To learn more about Darwin’s theory of natural selection to go TIPS Benchmark L.12.D.6
However Darwin’s theory was not complete. In order for his “gradualism” to work the Earth
needed to be old and he needed to provide a mechanism to explain how organisms inherited the
advantageous traits that allowed their parents to survive. These were to come during the next 50
years.
Advances in radiometric dating by the early 1900s established that Earth was billions of years
old giving Darwin’s gradualism more than enough time to occur. But the idea of gradualism was
modified in the 1970s with the introduction of punctuated equilibrium by Neils Eldridge and
Stephen Gould. These two proposed that evolution could proceed relatively quickly at times,
geologically speaking. They pointed to the fact that various extinction events including the
Cretaceous Extinct Event brought about a “quick” demise of some living groups and rise to
others. In this case the demise of the dinosaurs accelerated the rise of the birds and mammals.
To learn more about punctuated equilibrium, go to
http://www.pbs.org/wgbh/evolution/library/03/5/l_035_01.html
In 1865, Gregor Mendel published his concepts of inheritance which form the basis of modern
genetics. In the 1920s biologists put Darwin’s theory of natural selection and Mendel’s concepts
of inheritance together and developed what is known as the Modern Synthesis.

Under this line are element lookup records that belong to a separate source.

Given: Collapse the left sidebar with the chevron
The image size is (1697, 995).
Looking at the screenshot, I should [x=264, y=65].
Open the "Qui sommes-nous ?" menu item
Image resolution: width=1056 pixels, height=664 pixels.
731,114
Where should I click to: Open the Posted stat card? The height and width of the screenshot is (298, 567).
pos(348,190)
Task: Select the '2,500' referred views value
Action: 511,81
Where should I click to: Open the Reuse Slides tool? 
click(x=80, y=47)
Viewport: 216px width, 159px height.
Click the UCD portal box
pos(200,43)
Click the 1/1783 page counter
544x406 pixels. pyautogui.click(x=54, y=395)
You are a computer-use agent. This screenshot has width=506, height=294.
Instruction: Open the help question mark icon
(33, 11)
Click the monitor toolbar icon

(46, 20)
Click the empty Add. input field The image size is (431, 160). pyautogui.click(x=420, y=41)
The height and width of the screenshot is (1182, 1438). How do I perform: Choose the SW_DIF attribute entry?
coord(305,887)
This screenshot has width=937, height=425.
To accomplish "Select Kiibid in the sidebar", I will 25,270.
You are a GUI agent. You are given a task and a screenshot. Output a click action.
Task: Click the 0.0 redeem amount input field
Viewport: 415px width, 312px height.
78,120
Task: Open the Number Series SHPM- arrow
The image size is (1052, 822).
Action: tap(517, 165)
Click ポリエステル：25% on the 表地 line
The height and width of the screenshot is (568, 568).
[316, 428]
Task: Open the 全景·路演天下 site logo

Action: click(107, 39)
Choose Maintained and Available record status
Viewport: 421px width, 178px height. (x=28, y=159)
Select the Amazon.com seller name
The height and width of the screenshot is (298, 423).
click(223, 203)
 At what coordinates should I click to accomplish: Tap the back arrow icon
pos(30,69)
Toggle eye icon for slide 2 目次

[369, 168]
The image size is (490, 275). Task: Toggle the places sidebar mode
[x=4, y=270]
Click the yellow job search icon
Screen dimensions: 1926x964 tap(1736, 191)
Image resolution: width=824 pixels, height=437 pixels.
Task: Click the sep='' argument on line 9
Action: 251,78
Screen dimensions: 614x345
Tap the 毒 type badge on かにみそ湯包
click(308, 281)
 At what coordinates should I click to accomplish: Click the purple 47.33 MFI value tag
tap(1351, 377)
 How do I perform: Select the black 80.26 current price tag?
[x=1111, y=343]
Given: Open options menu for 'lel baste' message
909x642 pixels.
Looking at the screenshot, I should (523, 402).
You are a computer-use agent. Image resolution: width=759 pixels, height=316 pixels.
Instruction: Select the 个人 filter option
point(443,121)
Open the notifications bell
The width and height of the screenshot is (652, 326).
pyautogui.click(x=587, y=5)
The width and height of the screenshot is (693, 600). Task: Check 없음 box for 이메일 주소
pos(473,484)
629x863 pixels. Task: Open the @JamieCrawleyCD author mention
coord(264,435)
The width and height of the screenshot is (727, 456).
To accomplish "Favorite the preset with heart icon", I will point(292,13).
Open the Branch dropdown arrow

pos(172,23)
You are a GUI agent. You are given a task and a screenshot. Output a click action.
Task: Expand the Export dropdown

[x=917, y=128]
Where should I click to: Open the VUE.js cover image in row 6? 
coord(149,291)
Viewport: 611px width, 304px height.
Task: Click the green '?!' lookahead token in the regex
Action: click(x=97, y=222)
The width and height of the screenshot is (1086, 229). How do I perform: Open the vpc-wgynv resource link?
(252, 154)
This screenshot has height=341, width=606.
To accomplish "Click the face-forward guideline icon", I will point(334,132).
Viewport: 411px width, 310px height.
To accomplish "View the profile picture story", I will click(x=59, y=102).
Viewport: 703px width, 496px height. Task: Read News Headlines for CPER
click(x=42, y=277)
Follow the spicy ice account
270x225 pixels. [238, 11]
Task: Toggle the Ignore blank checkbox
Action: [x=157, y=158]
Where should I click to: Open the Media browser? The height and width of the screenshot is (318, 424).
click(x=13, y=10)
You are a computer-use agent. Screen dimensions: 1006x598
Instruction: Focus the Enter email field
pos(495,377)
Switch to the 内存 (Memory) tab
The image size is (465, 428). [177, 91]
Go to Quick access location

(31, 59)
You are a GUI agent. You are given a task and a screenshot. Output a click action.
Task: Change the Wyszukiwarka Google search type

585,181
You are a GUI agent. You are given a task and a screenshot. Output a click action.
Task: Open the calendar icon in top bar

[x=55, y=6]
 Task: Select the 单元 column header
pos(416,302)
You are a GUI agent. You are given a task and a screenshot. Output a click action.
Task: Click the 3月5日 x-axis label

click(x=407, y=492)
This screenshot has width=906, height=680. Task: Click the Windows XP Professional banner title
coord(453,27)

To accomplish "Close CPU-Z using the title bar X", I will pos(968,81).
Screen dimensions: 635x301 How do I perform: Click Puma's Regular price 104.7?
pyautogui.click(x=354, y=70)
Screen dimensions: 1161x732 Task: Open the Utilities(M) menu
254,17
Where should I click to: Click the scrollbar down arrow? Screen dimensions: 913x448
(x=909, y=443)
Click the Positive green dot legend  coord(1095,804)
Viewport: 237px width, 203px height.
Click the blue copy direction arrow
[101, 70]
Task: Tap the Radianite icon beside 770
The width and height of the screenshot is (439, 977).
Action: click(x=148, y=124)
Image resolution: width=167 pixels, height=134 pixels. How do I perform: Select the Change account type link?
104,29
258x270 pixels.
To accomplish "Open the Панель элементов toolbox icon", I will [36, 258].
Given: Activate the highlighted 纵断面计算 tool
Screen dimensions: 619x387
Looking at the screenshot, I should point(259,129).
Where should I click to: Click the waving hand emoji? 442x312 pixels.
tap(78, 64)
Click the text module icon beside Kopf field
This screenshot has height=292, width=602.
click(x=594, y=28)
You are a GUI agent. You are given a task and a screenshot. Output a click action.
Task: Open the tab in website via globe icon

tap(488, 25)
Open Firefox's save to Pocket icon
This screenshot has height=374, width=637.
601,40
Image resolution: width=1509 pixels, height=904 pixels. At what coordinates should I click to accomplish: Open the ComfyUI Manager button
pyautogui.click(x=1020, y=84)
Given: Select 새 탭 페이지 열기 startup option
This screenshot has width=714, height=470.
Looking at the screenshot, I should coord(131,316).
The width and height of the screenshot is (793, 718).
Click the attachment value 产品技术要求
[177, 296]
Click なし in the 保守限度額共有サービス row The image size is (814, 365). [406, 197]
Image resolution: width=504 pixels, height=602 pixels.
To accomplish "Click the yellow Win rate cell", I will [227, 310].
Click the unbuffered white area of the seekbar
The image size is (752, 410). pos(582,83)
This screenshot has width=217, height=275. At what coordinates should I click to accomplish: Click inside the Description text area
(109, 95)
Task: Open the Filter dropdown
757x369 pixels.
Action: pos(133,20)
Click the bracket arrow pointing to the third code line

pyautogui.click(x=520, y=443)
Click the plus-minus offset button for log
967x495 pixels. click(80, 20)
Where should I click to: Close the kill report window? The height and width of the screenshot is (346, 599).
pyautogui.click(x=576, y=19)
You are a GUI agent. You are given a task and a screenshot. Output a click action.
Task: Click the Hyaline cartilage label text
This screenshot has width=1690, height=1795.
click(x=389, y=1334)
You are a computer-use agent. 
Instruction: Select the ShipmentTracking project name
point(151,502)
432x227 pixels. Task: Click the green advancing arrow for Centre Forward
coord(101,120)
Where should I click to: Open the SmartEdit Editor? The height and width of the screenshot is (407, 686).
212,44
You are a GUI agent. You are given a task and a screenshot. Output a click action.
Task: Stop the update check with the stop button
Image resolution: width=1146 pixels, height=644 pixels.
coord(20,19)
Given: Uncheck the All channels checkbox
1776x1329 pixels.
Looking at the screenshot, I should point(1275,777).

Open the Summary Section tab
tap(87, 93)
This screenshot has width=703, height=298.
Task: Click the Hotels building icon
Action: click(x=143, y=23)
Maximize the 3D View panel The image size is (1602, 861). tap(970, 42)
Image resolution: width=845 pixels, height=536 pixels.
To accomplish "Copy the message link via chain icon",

Darwin now had
a mechanism which would explain how favorable traits were passed from one generation to the
next.
In the early 1900’s the Hardy-Weinberg Principle was developed to explain change in gene
frequencies within populations. Today biologist no longer view evolution as just the physical
change in organisms over time, but the change in gene frequencies within populations over time.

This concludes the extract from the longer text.